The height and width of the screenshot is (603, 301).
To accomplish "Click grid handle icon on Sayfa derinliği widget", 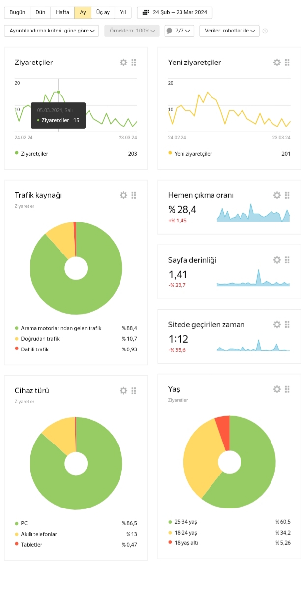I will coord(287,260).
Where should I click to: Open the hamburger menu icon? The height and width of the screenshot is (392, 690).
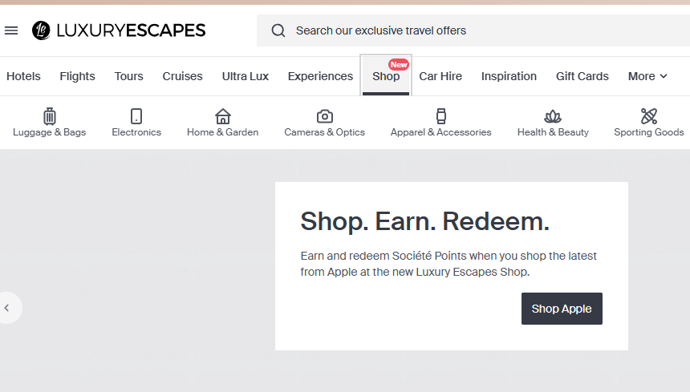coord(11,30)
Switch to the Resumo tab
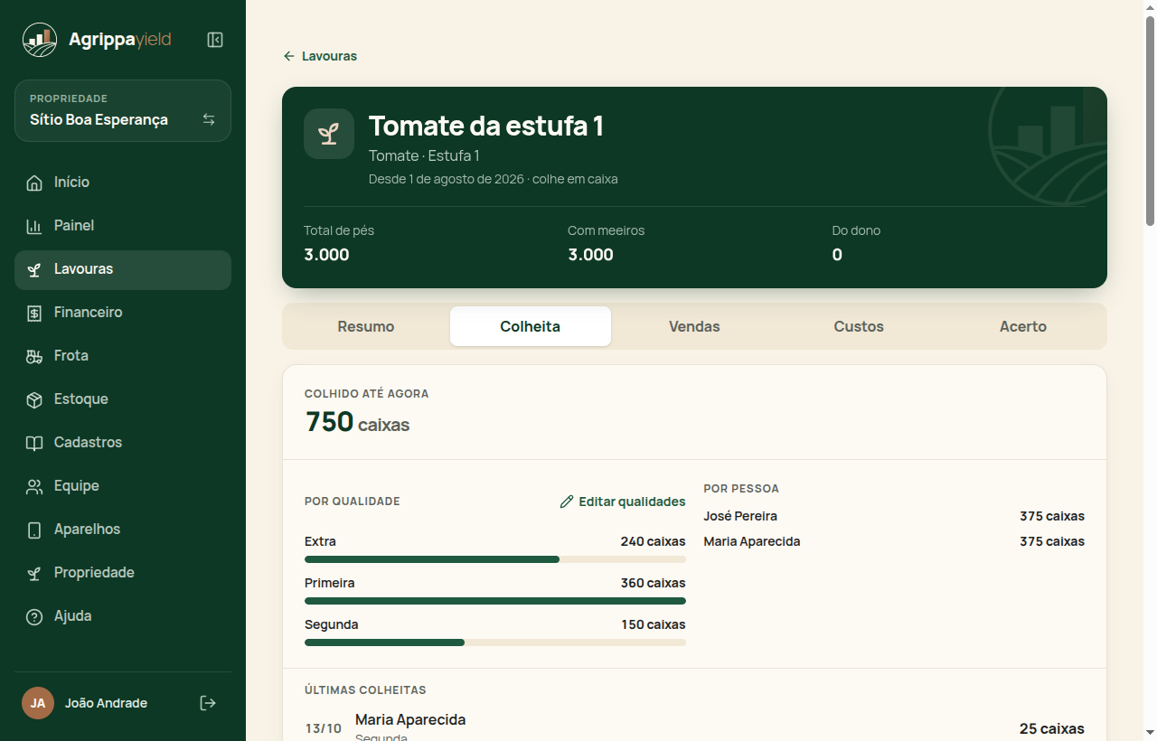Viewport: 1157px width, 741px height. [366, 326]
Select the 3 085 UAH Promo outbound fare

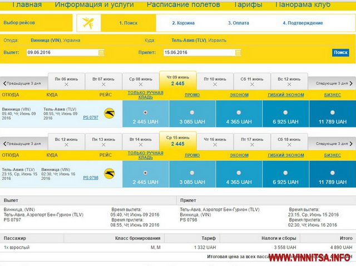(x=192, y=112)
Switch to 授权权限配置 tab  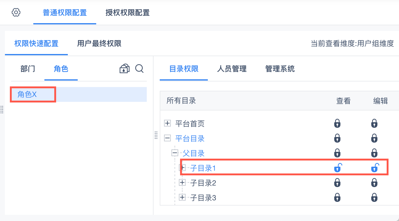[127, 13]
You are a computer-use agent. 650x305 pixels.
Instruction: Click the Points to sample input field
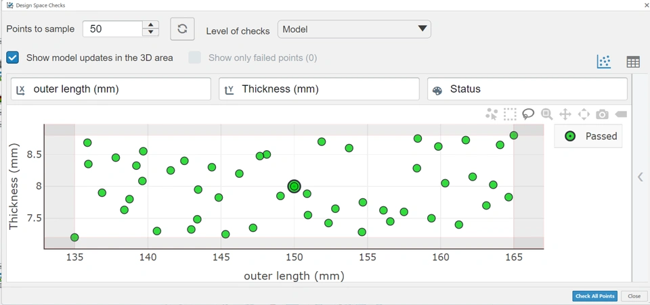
· · ·
| TASK REQUIREMENTS |
Write out again the lines from the one with "You are a computer-use agent. 650x305 pixels." through the end of the records exactly, without any of the pictures.

| OUTPUT BELOW |
You are a computer-use agent. 650x305 pixels.
Instruction: Click the Points to sample input field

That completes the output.